— Ну, этого в чистом виде не бывает… А чего ты так испугался-то вдруг? — спросил его Внешний с усмешкой. — Нет тут никого. Из лагерного контингента мало кто остался в живых. Так что, попрекать тебя отцом особо-то некому. Да они сюда и не придут, старики уцелевшие…
— А мать, мать Мишки Барыбина? — оглянулся на дверь Цахилганов. — Это она сейчас говорила? Я узнал её!
— Да она же умерла.
— Но — вспышки! При вспышках видно, как здесь ходят святые, — простонал Цахилганов. — Святые… Страдальцы, мученики… Они, кажется, не умирают.
— Пустое всё, даже если так, — успокоил его подобревший Внешний. — Ты же знаешь их, бывших политзаключённых. Они совсем не страшные…
— Я? — всё ещё озирался Цахилганов. — Я — знаю. Многих. Многих… Конечно. Я вырос в Карагане…
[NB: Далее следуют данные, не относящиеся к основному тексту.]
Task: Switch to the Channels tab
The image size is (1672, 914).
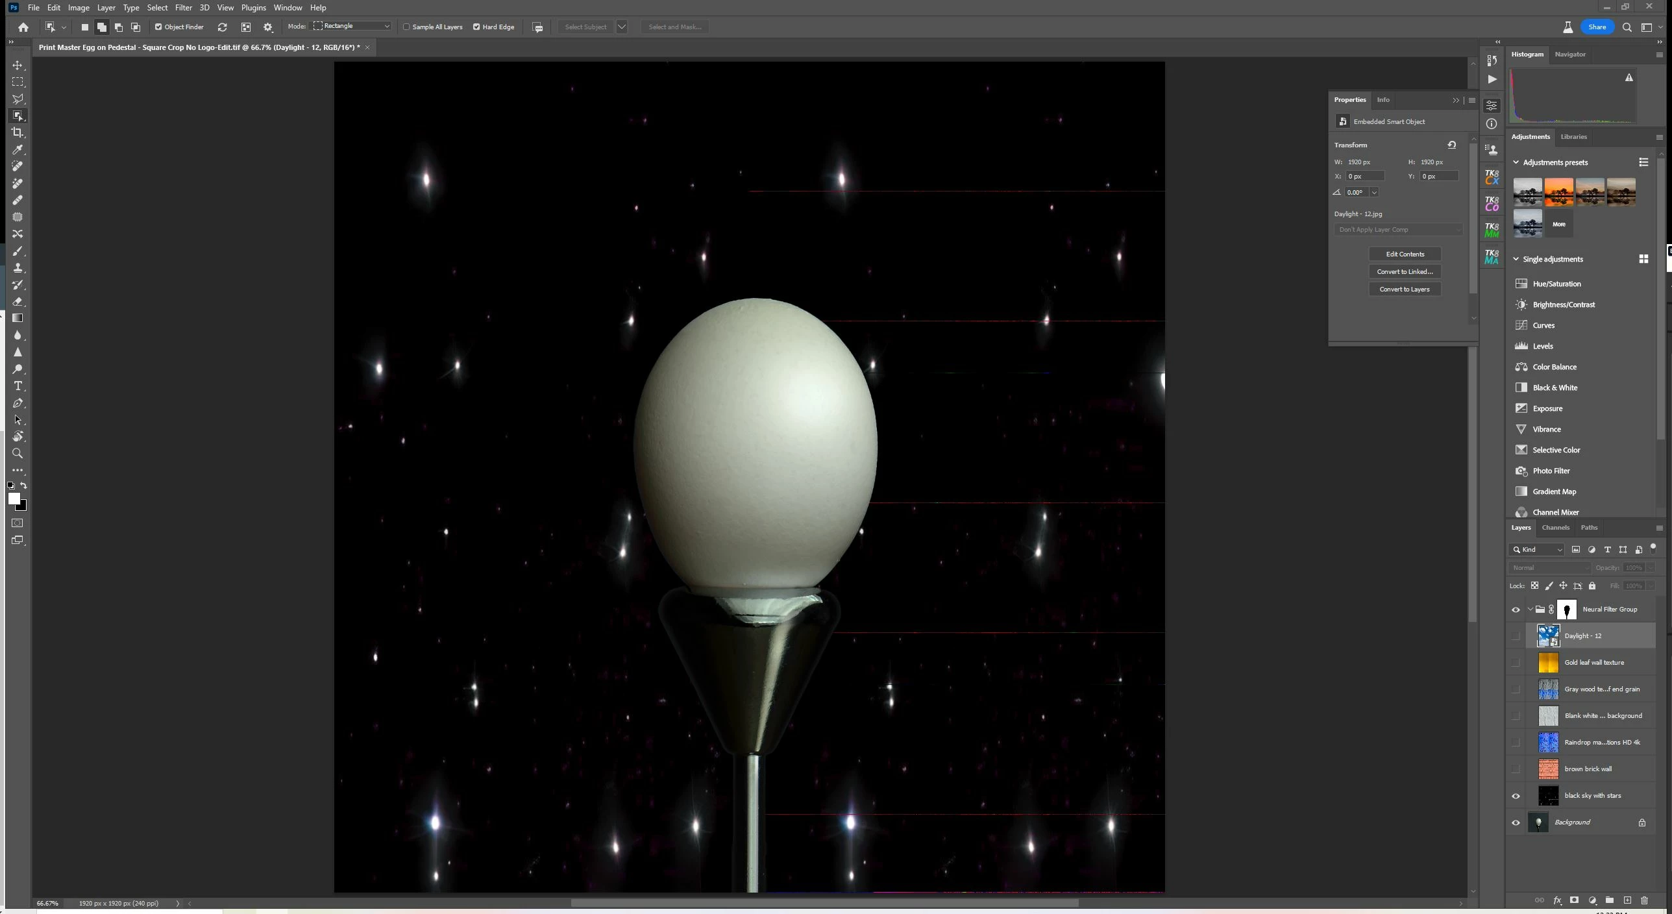Action: click(1555, 528)
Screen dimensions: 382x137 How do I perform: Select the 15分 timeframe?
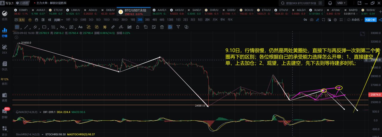pyautogui.click(x=115, y=20)
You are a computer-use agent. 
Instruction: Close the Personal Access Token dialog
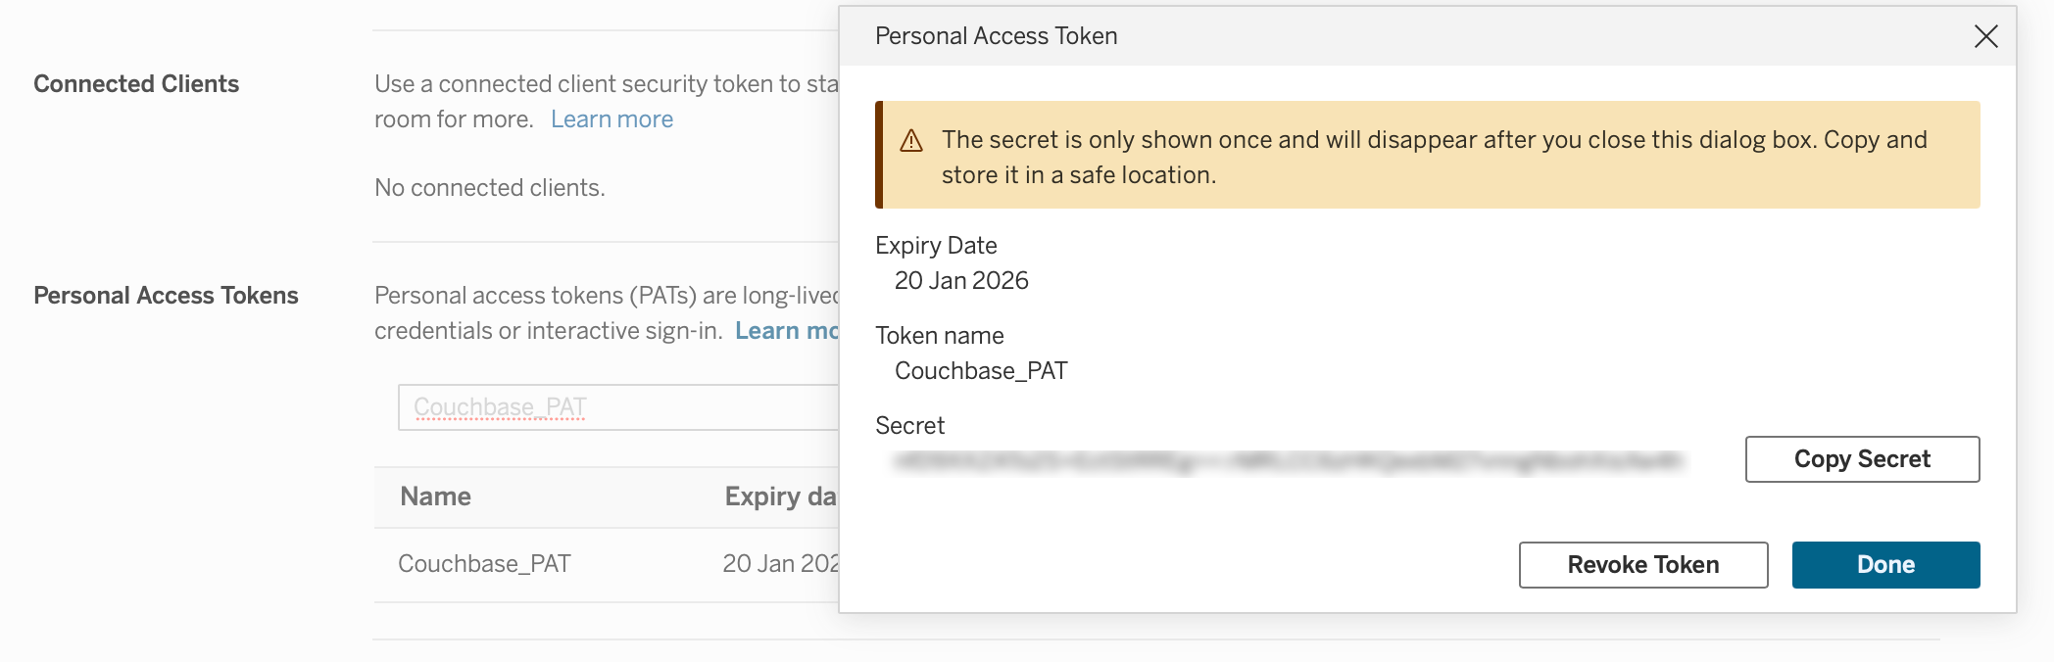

Да, многим из освободившихся политических возвращаться уже было не к кому, или некуда, или незачем. Тогда они становились обыкновенными жителями Карагана. Как суровая мать его приятеля — реаниматора Барыбина, например. И Мишка, обхватив мяч, снова кричит в их общем дворе:
— …Мама! Мама! А мой отец — кто? Вон, его, цахилгановский, чекист! А мой?
— Не твоё дело.
Кажется, эта барыбинская мать, курящая на ходу «беломор» и жгуче глядящая по сторонам исподлобья, тощая и прямая, как древко знамени, совсем, совсем не поддалась исправленью —
— Это — не — твоё — дело. Вот вам деньги на крем-соду. Марш гулять.
Но, какая там крем-сода, когда в самой середине города щебетал, выл, мычал, трубил — зоопарк! А в середине зоопарка, за чугунной решёткой, жил мощный слон Батыр, разматывающий хоботом и готовый снести прочь все эти железные прутья неволи,
Да, слон… Да, всё остальное располагалось вокруг Карагана, будто годовые кольца. Сначала, по кругу, — живущие. Потом — больные. Потом — мёртвые. Потом — полуживые-полумёртвые…
Город Караган — чёрное Солнце Евразии — жил,
заметаемый
то чёрными горючими песками, сорванными с земли,
то лютыми колючими метелями,
заметающими всё тёмное и превращающими всё грязное в белое,
Караган его, цахилгановского, детства жил вокруг слона…
Но семь зон Карагана — случайно ли, нарочно ли — по модели совпадали с планетарной, солнечной, системой. И Константин Константиныч Цахилганов не терпел даже малейших искажений антисолнечной рукотворной схемы, а потому — гневался и разоблачал.
Разоблачал — и гневался.
Помнится, отец Цахилганова никак не хотел мириться с тем, что, уж после смерти товарища Сталина,
центр Евразии вдруг неожиданно совместили с этой клеткой, сославшись на происшедшие незаметные тектонические сдвиги.— Какая чушь — слон!.. — волновался он даже десять лет спустя. — Это иделогическая диверсия!
— Точно в центре Евразии строилось здание ОГПУ в тридцатом!.. — горячился Константин Константиныч. — Вокруг этого центра, словно вокруг Солнца, мы открыли отделения лагеря в радиусе четырёхсот километров! — показывал он сыну на карту, висящую в его кабинете, — Земельная площадь его — пожалуйста! — была 20 тысяч 876 квадратных километров. Мы втянули сюда со всего Союза, на освоение степей, около миллиона человек! Мы, коммунисты, выполнили свою святую миссию — мы заставили их повторить жертвенный подвиг Христа!.. И сотни тысяч людей — повторили его — здесь! Вот он, центр Евразии — новая Голгофа. Советская Голгофа! — стучал и стучал Константин Константиныч по карте. — А тут… Какой ещё, к такой-то матери, слон?! Что за кощунство, поставить в центр всего —
— …Всё будет рано или поздно пе! ре! смо! тре! но!.. — вытирал отец гладкий лоб платком. — Поставить в центр не политику, а животное… Нет уж, такое добром не кончится!